The answer must be an exact reprint of the lines from the one with "Viewport: 901px width, 507px height." through the final line of the data, with no pictures included.
★ ★ ★
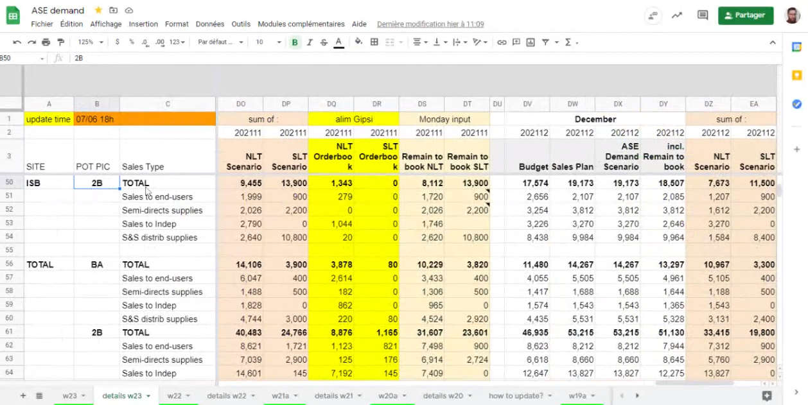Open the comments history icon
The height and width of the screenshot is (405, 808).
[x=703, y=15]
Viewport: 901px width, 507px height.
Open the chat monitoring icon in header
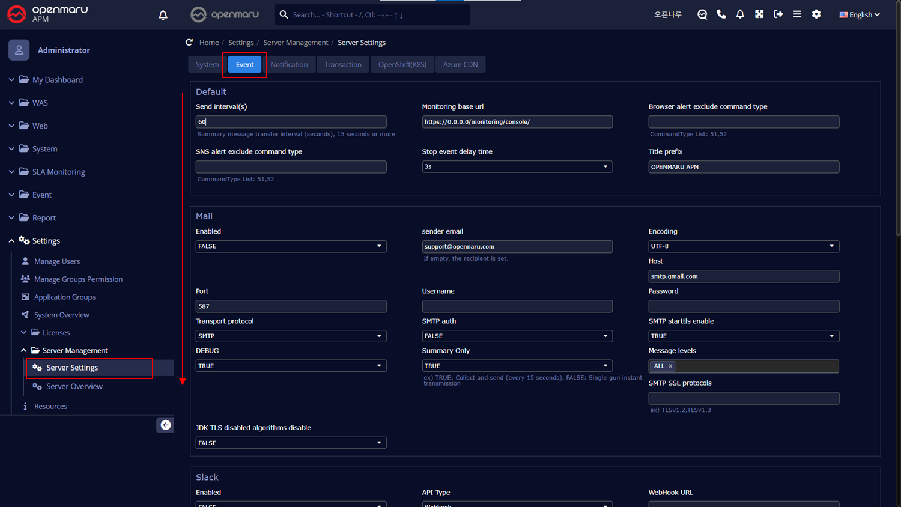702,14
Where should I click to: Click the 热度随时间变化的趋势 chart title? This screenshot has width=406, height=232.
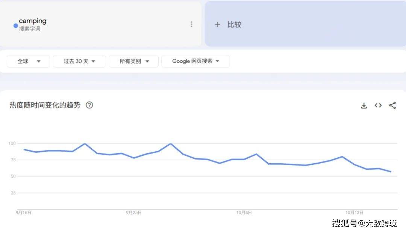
★ ★ ★
§ **Solution to the exercise**:
Viewport: 901px width, 507px height.
Open the chat monitoring icon in header
702,14
Where should I click to: Click the 热度随时间变化的趋势 chart title? This screenshot has width=406, height=232.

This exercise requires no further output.